_Activity_
Your answer must be an exact retyping of the line containing "Instruction: Collapse the step editor panel" and every line after it through the end of the records below, with no pictures and nothing else.

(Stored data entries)
- Opening Delimiter -
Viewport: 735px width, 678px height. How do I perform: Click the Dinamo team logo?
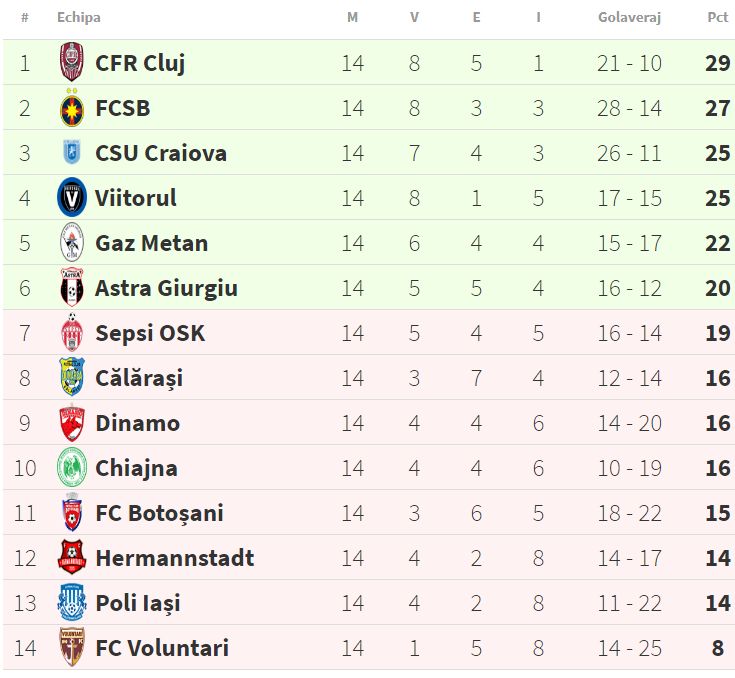click(x=72, y=423)
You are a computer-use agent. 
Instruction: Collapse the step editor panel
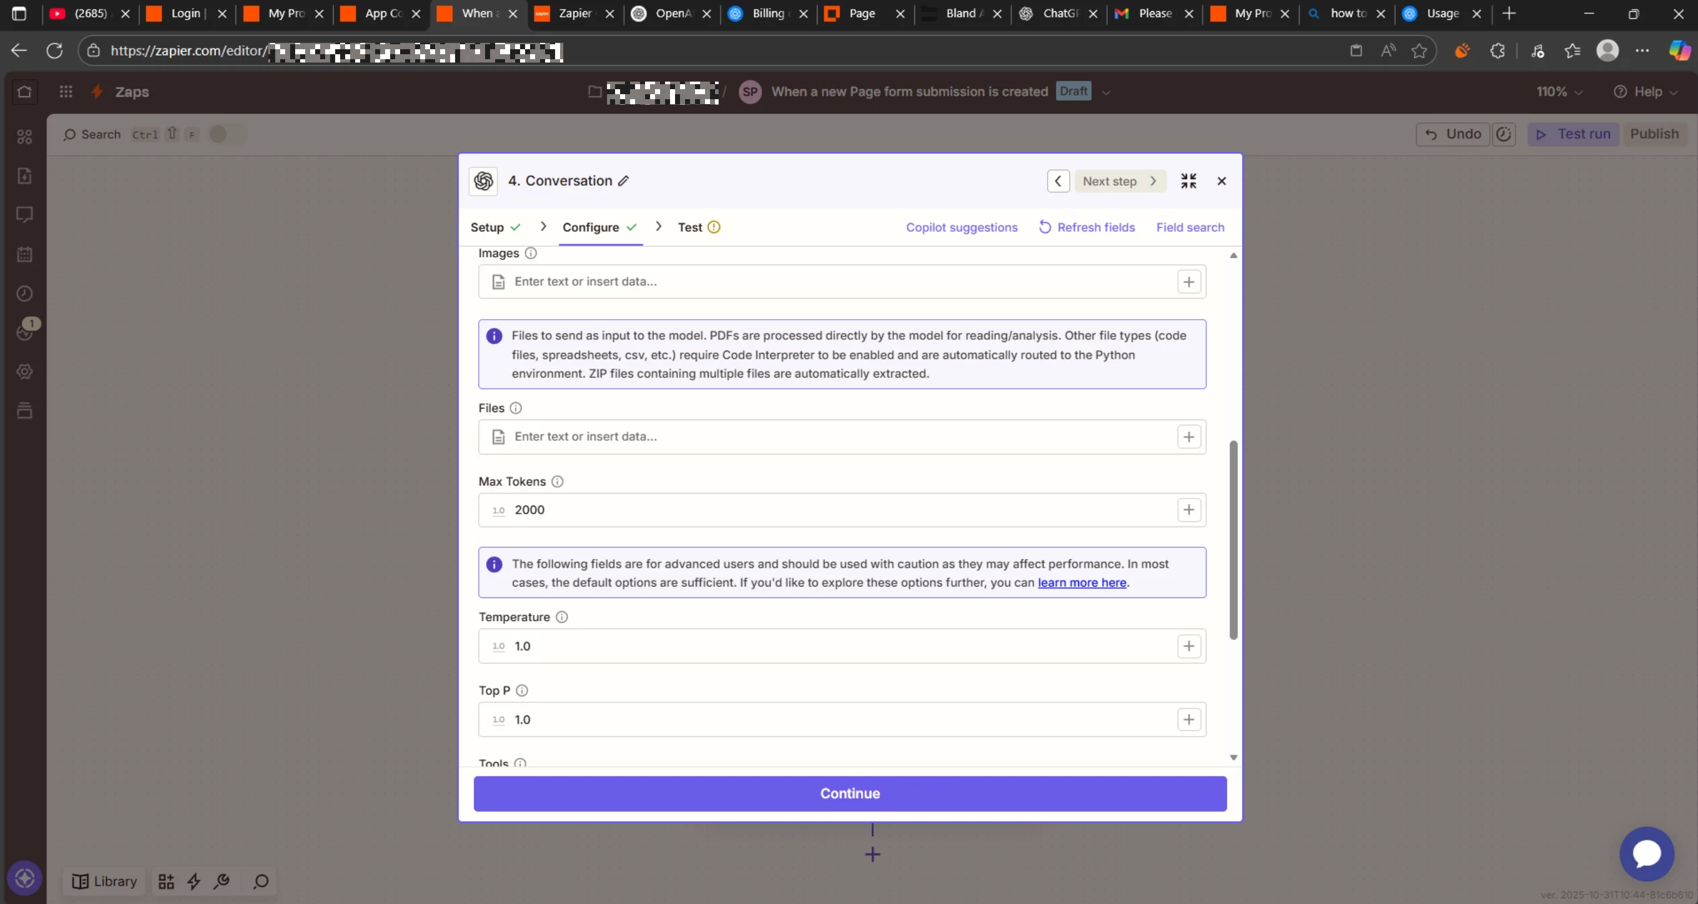click(x=1188, y=181)
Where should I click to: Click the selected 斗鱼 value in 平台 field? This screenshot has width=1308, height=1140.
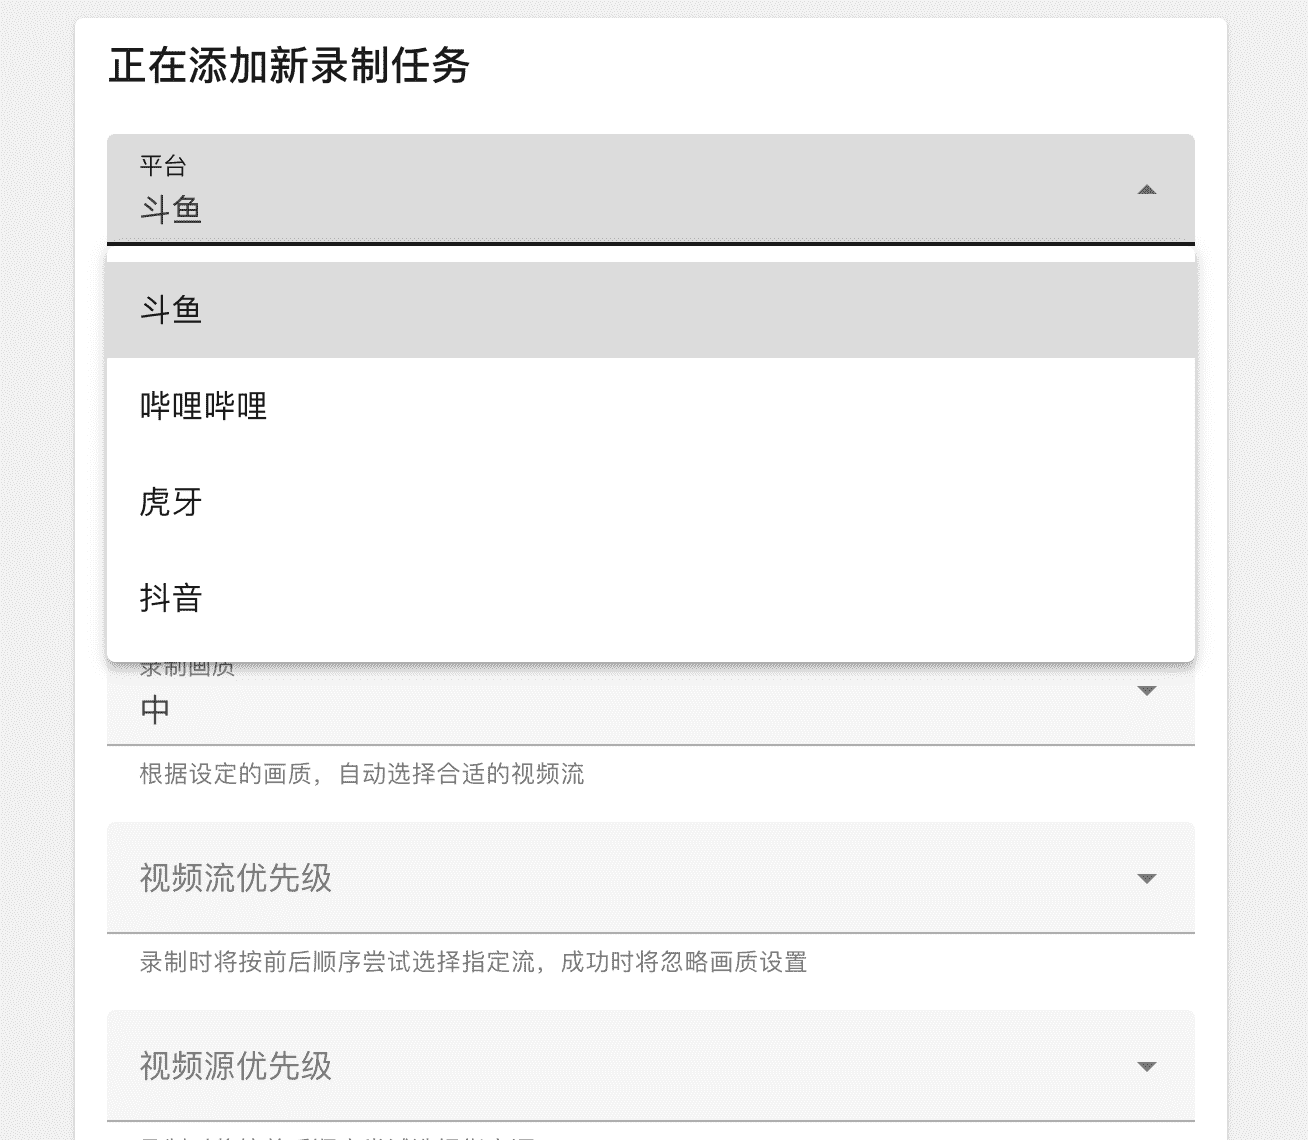click(x=171, y=210)
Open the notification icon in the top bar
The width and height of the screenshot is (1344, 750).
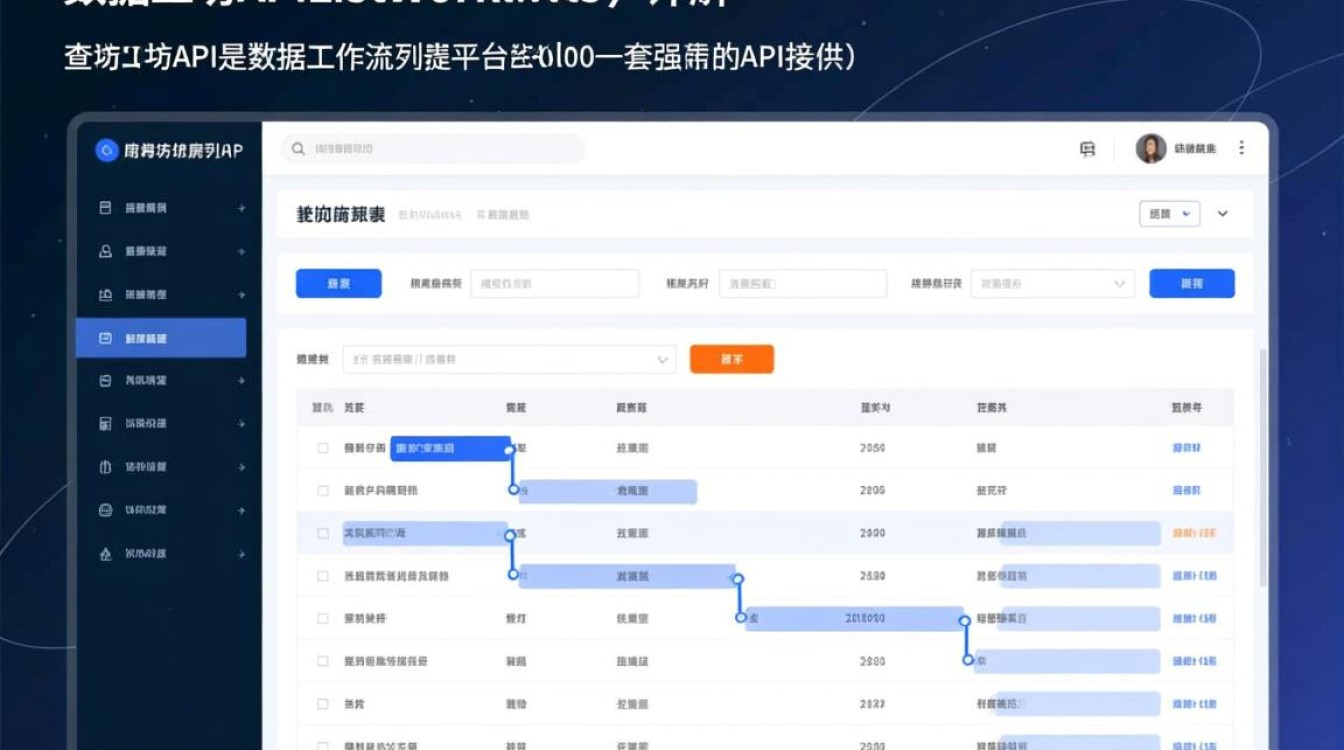point(1089,147)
- Closing Delimiter -
_Answer area_
Instruction: Collapse the step editor panel
click(x=1188, y=181)
Where should I click to: Click the selected 斗鱼 value in 平台 field? This screenshot has width=1308, height=1140.
click(x=171, y=210)
Open the notification icon in the top bar
The width and height of the screenshot is (1344, 750).
point(1089,147)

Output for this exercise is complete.